生成和蟒蛇

问题描述：

应用的diff是否有蟒蛇的“外的即用”的方式来产生一个差异列表两个文本之间，然后将这种差异，以一个文件来获取其他的，以后呢？生成和蟒蛇

我想保持文本的修订历史记录，但我不希望保存整个文本的每个版本，如果有只是一个单一的编辑行。我看着difflib，但我看不到如何生成只是编辑的行的列表，仍然可以用来修改一个文本来获取另一个文本。

答

你看看从谷歌DIFF匹配补丁？大致google Docs使用这套算法。它不仅包含diff模块，还包含修补程序模块，因此您可以使用旧文件和差异文件生成最新的文件。

包含一个python版本。

http://code.google.com/p/google-diff-match-patch/

正是我在找的东西！我试着用google搜索“python”，“diff”，“patch”，“revision”的不同组合，但还没有找到。 – noio 2010-02-22 13:08:36

谷歌差异匹配补丁似乎存储整个文件。它将所有元素都保存在元组中：（0，'stuff'）表示'stuff'出现在两个字符串中。该系统非常简单，它存储了字面上的每个字符，以便它可以遍历它们并根据需要修改文本。 – Paragon 2012-05-05 00:54:05

我如何使用这个API与Python>？如果可以用例子 – qre0ct 2013-05-15 04:47:32

答

是否必须是python解决方案？
我对解决方案的第一个想法是使用版本控制系统（Subversion，Git等）或者对于unix系统标准的diff/patch实用程序，或者对于基于Windows的系统是cygwin的一部分。

它必须是纯粹的python解决方案，因为我想将它部署在AppEngine中。 'diff' /'patch'会很理想，但是在python中。 – noio 2010-02-22 11:24:48

请注意，这种计算速度通常较慢，因此可能会在较低级别上进行更深入的放大！ – Pithikos 2016-10-10 19:05:28

答

据我所知大多数差异算法使用简单Longest Common Subsequence匹配，找到两个文本，无论是离开被认为是差的公共部分。编写自己的动态编程算法来完成python中的代码不应该太困难，上面的维基百科页面也提供了该算法。

答

是否difflib.unified_diff想得到你想要什么？有一个例子here。

投票你的答案。内置的difflib看起来很强大，但有点令人困惑，只是学习曲线的问题。在这里看到我的类似帖子：http://stackoverflow.com/questions/4743359/python-difflib-deltas-and-compare-ndiff/4743621#4743621 – NealWalters 2011-01-21 16:38:21

该库没有办法应用'difflib.unified_diff'的输出。它有'diff'，但没有'patch'。因此，如果你想保持在python中，'difflib.unified_diff'是没有用的。 – 2016-01-07 05:23:52

答

也许你可以使用unified_diff生成一个文件差异列表。只有文件中已更改的文本可以写入新的文本文件，以便将来参考。这是帮助您仅将差异写入新文件的代码。
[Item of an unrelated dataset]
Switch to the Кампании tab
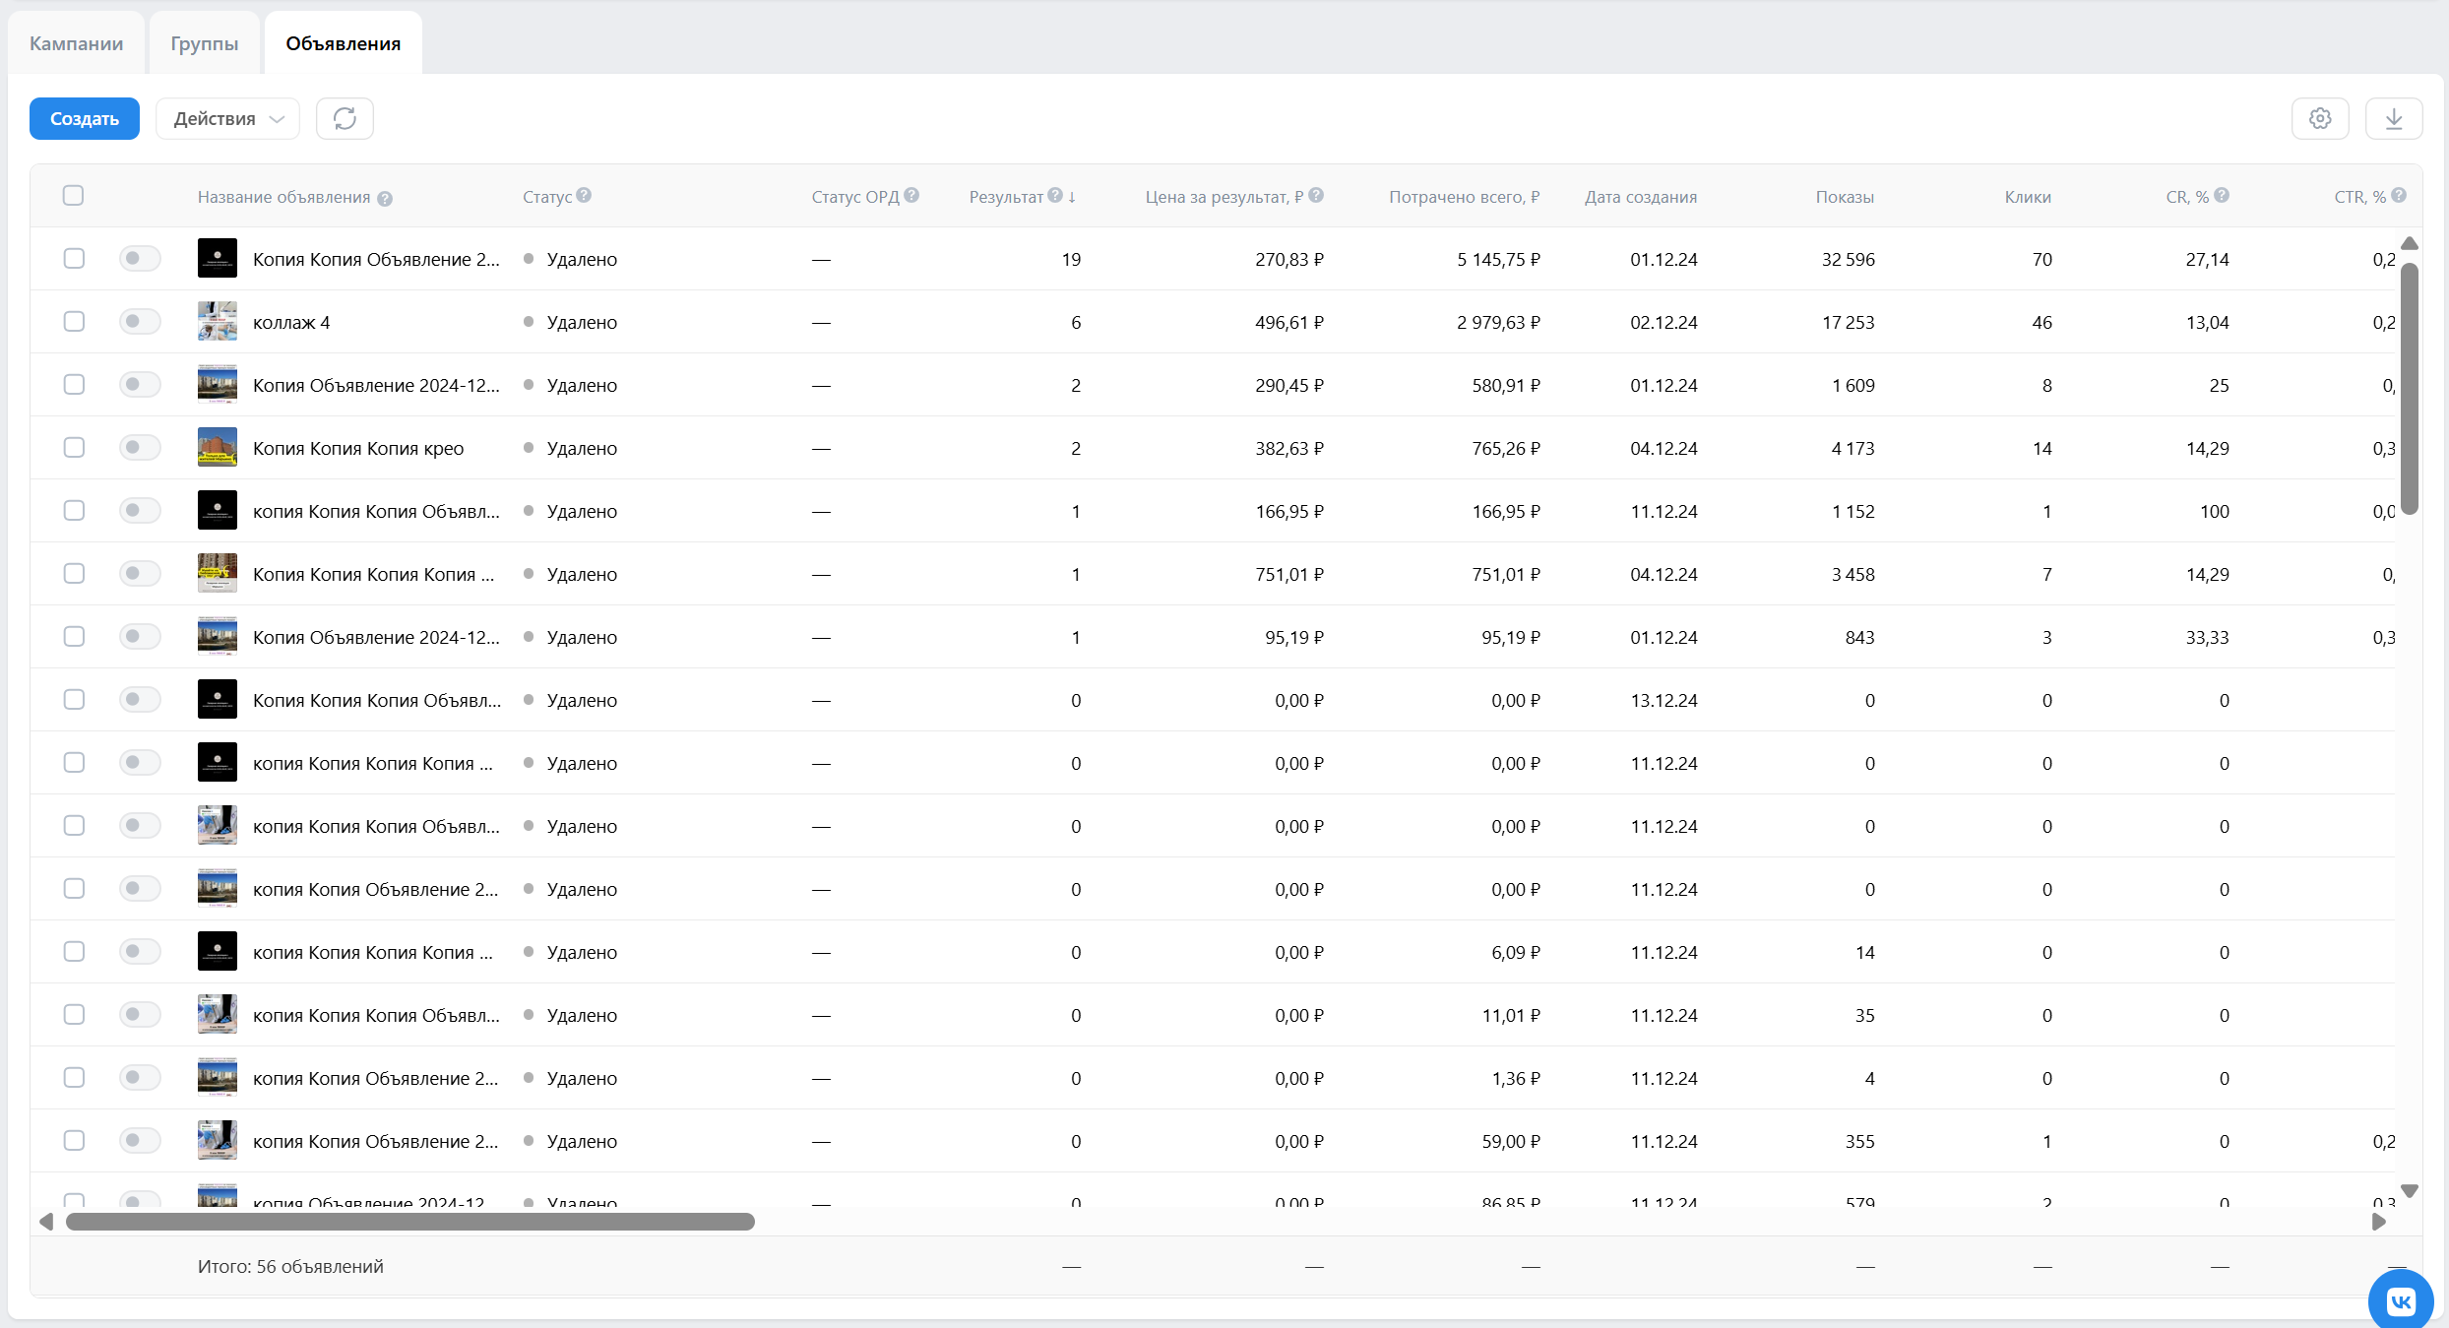Image resolution: width=2449 pixels, height=1328 pixels. click(76, 43)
我希望这是你要求的！

diff = difflib.unified_diff(old_file, new_file, lineterm='') 
    lines = list(diff)[2:] 
    # linesT = list(diff)[0:3] 
    print (lines[0]) 
    added = [lineA for lineA in lines if lineA[0] == '+'] 


    with open("output.txt", "w") as fh1: 
    for line in added: 
     fh1.write(line) 
    print '+',added 
    removed = [lineB for lineB in lines if lineB[0] == '-'] 
    with open("output.txt", "a") as fh1: 
    for line in removed: 
     fh1.write(line) 
    print '-',removed

在您的代码中使用此选项可仅保存差异输出！

答

我已经实现了一个纯Python功能适用差异补丁，以恢复或者输入字符串，我希望有人发现它是有用的。它使用分析Unified diff format。

import re 

_hdr_pat = re.compile("^@@ -(\d+),?(\d+)? \+(\d+),?(\d+)? @@$") 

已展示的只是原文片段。